■ **VOS TÂCHES**:
**A.** D'après le texte sur la violence des protestataires et l'usage de la force, combien de militaires ont été blessés au total ?
**B.** Rédigez la suite du texte sur la violence des protestataires et l'usage de la force, après sa dernière phrase.

■ **TEXTE DE LECTURE**:
——————————

L’approche historique souligne les effets de la violence, réactive ou proactive, des protestataires : grévistes de 1920, militants de l’Action française et communistes – que l’un de leurs journaux invite à « crever les flics » – de l’Entre-deux-guerres, agriculteurs et sidérurgistes des années 1950-1980, etc. Aujourd’hui, les attaques délibérées des activistes radicaux contre les agents de l’ordre, pour des raisons idéologiques, contribuent également à élever le niveau de l’usage de la force. Cette interaction éclaire le contexte de Sainte-Soline, qui ne doit être ni passé sous silence ni instrumentalisé pour justifier les comportements de certains gendarmes. L’armement intermédiaire limité des escadrons n’a pas permis d’y maintenir à distance les opposants extrémistes, équipés pour en découdre et capables de manœuvrer sur un site étendu. La confrontation rapprochée et violente était dès lors inévitable. Au total, 47 militaires et 100 à 200 manifestants ont été blessés.

——————————

(Éléments issus d'une source de données)
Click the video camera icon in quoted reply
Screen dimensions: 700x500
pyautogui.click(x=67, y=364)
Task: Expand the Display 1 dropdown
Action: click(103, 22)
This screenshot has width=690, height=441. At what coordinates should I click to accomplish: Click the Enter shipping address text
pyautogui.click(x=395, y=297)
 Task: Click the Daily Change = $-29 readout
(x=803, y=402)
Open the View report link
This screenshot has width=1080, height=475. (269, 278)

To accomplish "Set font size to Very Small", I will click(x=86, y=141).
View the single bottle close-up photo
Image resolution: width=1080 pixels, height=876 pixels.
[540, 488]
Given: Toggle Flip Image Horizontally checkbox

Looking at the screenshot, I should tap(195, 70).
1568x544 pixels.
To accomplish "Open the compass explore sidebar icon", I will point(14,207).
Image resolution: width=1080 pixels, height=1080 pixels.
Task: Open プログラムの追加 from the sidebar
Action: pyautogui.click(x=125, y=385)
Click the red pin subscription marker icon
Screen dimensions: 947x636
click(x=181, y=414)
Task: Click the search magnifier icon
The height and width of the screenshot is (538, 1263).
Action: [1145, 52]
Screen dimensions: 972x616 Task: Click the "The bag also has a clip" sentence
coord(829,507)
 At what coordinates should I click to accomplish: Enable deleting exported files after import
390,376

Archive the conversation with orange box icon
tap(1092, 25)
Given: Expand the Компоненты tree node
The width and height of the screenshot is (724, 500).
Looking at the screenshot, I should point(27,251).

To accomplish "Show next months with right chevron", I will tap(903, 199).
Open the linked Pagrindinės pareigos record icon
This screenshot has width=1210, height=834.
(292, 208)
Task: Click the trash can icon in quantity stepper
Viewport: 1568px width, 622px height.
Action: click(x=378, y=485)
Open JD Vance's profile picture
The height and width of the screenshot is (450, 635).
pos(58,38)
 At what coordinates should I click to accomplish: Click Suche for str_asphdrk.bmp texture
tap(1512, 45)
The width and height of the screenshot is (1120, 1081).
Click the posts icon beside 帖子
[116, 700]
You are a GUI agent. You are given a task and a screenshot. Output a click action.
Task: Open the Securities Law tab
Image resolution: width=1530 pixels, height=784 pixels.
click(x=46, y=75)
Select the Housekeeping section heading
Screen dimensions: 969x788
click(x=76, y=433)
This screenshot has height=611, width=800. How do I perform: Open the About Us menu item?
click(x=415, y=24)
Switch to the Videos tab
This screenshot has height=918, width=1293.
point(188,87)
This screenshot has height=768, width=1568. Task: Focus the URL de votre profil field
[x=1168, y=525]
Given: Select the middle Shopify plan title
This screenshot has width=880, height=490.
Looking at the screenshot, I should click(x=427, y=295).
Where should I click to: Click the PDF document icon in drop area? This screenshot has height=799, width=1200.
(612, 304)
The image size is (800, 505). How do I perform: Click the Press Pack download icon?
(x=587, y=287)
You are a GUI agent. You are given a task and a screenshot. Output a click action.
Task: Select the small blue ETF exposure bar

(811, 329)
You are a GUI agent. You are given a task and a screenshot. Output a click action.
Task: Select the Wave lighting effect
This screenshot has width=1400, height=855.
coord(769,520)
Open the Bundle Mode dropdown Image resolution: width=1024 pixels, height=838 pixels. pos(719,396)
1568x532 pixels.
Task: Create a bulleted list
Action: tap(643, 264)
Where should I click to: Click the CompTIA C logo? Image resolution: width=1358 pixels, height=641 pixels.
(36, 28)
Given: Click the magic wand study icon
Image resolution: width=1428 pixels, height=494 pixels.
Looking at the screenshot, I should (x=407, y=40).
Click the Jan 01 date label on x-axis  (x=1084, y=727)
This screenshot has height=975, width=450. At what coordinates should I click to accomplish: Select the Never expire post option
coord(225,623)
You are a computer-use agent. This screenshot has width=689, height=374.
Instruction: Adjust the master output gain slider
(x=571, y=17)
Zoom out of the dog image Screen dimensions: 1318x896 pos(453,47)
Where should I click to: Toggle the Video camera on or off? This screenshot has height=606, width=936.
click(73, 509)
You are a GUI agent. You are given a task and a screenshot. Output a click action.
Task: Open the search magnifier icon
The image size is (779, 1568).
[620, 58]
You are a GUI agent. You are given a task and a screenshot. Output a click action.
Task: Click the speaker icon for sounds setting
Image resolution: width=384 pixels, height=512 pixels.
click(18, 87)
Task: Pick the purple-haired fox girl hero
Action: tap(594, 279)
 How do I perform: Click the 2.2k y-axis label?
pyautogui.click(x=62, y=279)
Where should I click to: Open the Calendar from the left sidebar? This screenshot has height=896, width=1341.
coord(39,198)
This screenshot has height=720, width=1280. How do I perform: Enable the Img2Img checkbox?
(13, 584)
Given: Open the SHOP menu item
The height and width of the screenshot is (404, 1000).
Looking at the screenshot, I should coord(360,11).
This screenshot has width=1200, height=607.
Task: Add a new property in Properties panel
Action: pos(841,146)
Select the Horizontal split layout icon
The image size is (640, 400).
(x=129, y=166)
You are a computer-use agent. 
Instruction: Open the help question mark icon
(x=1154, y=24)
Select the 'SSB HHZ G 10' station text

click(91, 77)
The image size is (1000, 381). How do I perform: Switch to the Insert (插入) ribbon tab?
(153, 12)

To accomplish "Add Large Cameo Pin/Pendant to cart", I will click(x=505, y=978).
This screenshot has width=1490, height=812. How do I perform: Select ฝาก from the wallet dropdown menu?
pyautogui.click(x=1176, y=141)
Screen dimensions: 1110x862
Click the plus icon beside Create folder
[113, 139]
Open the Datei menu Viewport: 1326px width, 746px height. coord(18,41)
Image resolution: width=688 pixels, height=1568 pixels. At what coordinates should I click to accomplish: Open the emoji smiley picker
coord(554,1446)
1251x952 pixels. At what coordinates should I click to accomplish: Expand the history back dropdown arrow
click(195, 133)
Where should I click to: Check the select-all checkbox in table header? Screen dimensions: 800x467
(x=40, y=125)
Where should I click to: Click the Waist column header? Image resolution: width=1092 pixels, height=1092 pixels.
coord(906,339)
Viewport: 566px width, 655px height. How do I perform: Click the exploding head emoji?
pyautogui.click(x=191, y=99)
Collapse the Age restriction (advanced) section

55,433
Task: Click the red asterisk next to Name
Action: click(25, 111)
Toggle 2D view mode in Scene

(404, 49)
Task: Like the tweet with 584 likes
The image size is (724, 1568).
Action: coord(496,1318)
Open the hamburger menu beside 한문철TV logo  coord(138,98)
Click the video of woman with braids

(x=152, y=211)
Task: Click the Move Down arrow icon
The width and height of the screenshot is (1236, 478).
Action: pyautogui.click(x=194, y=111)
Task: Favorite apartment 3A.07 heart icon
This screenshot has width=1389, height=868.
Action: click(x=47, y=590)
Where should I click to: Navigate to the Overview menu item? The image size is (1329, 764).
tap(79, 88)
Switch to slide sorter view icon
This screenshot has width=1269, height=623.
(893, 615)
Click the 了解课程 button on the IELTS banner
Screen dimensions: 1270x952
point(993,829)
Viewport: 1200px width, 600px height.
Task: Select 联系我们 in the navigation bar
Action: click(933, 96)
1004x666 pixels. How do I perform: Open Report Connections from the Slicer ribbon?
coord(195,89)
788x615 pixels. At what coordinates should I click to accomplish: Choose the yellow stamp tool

——————————

■ **RÉPONSES AUX TÂCHES**:
**A.** 47 militaires ont été blessés.

**B.**
L’histoire de la police des foules montre que le processus séculaire de professionnalisation n’a pas régulé immédiatement ni entièrement cette fonction. Des gendarmes mobiles ont commis des exactions (brutalités, tirs abusifs), notamment le 6 février 1934 à Paris, lors du « ratissage » du Cap Bon en Tunisie, en 1952, ou pendant des grèves aux Antilles, en 1952, 1961 et 1967. Des membres des CRS ont fait de même, par exemple en matraquant des manifestants assis par terre dans un Burger King des Champs-Élysées, le 1er décembre 2018. Il faut dire que certaines directives contredisent la doctrine. En 1951, le manuel d’un commissaire parisien prescrit de charger « sans demi-mesure ni précaution » et de « bannir tout ménagement ». Le 8 décembre 2018, la préfecture de police enjoint à une unité de CRS d’« y aller franchement, n’hésitez pas à percuter ceux qui sont à votre contact, à proximité […]. Ça fera réfléchir les suivants ». À l’inverse, des officiers de la GM et des CRS critiquent en interne, en 2019, des ordres du préfet Didier Lallement ou refusent parfois de charger des manifestants pacifiques.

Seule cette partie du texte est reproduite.